そうやって無事進級し、2年生の後期に入った頃だった。相変わらず授業には極力出ずに、テニスサークルでテニスに明け暮れたり、バイトをしたり、彼氏とデートしたりして日々を過ごしていた。そんなとき友人からどこのゼミに入るのか? と尋ねられた。ゼミって何? ゼミが何をするところなのかもわかっていなかった。当時は各学部に掲示板というのがあって、休校の情報や、大事な連絡事項は全てそこに掲示されていた。ところが私があまりに授業をさぼりまくっていたばかりに、掲示板を見落としていたのだ。気づいたときにはゼミを決める期間がとっくに過ぎてしまっていた。

 

私はあわてて学生課に行って、掲示板を見落としていた旨を説明し、私が入りたいと思っていた日本史のゼミに申込みたいとお願いした。
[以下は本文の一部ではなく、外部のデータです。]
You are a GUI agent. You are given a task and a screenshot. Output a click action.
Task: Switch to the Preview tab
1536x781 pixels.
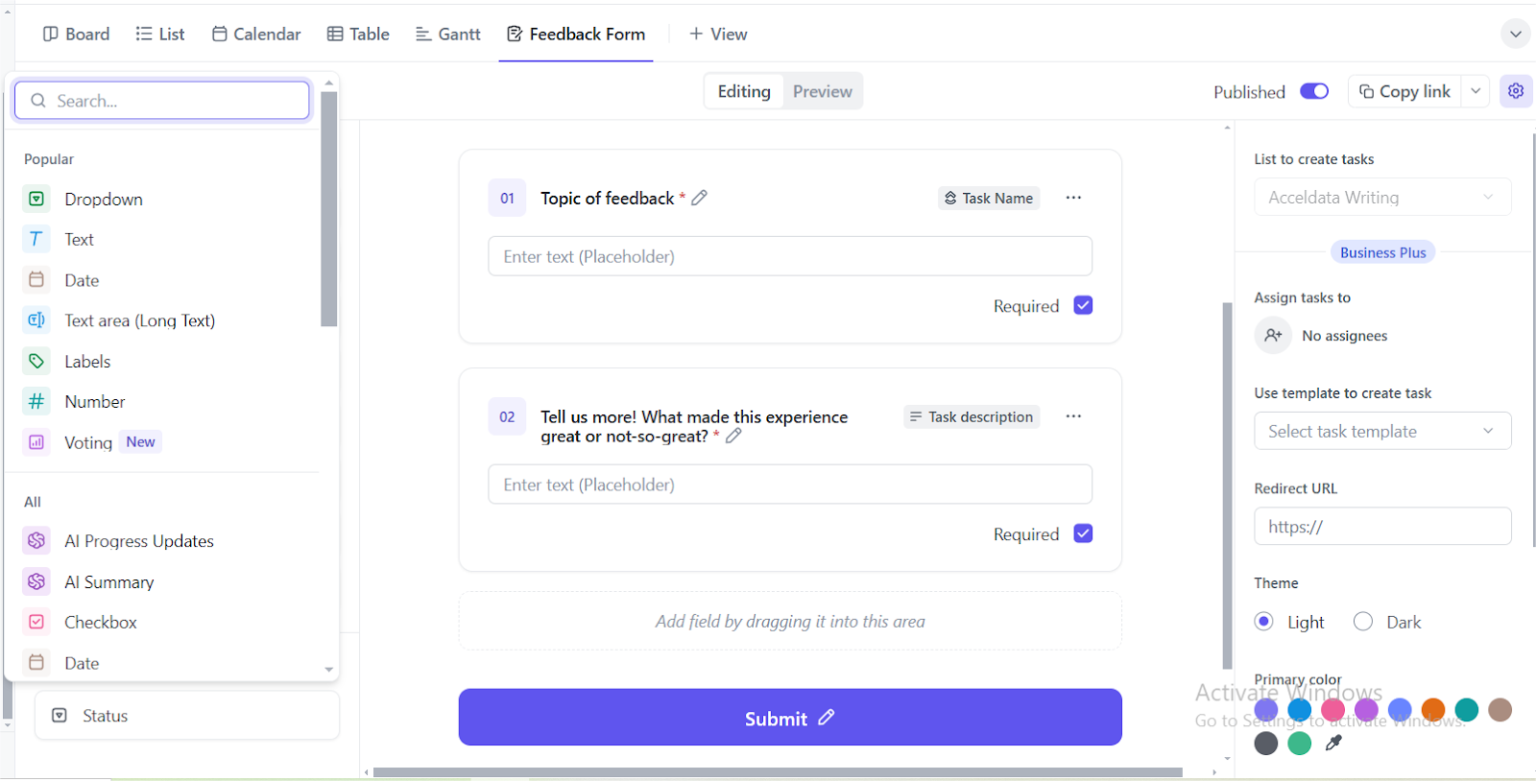coord(821,91)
実はその日本史というのも、入試のときにちょっと日本史を勉強したからというそれだけの理由でとりたてて日本史が好きだというわけではなかった。そもそも文学部という学部を入試の時に選択したのも、女子だから文学部というたいして意味もない理由だ。その文学部の中の数ある学科の中で、日本文学は興味ないし、哲学なんてとんでもないし、心理学もやりたくないし、消去法で残ったのが日本史だった、というそれだけの理由だった。

 

ところが学生課の人は、「もう期限が過ぎていますから無理です」の一点張りで、そこをなんとかといっても絶対に首を縦に振らなかった。そして彼女は最後にこう付け加えた。

「今から入れるゼミがひとつだけあります。」

なんのゼミですか? と尋ねると、「地理です」と彼女は答えた。

 

地理?? 地理だって? 

地理は中学でも高校でも最も苦手とする教科だった。地名とか気候とか産業とか、まったく興味がなかった。今でも関西地方以外は県の位置が把握できていないし、だいたい私は極度の方向音痴だ。

 

「地理なら今からでも入れます」

彼女は私に地理のゼミに入るように勧めてきた。私は気が進まなかった。だって本当に興味がないのだから。それでもどこかのゼミに所属しなければならないと思い込んでいた私は、それ以上彼女と押し問答するのは諦め、仕方なく地理のゼミに入ることにした。まあ大学だし、中学や高校みたいに、地名やら川の名前やら覚えさせられることはないだろうし、まったく興味がなかった世界に足を踏み入れてみるのもいいかもしれない、とそのときはプラス思考でそう考えていた。

 

ところが、初めてゼミに行って、私はすぐに後悔した。

ゼミは私を含めて5人しかいなかった。加えて私以外は全員男子。しかも全員勉強一筋なタイプ。私とはまったく違う世界を生きてきたんだなということが見ただけでわかった。

 

このゼミに、卒業まで毎週通う??

考えただけでも地獄だった。だけど卒業するためには仕方がない。先生はかなりお年を召しておられていて、その道ではとってもおエライ方だったようだけれど、正直何をおっしゃっているのかチンプンカンプンだった。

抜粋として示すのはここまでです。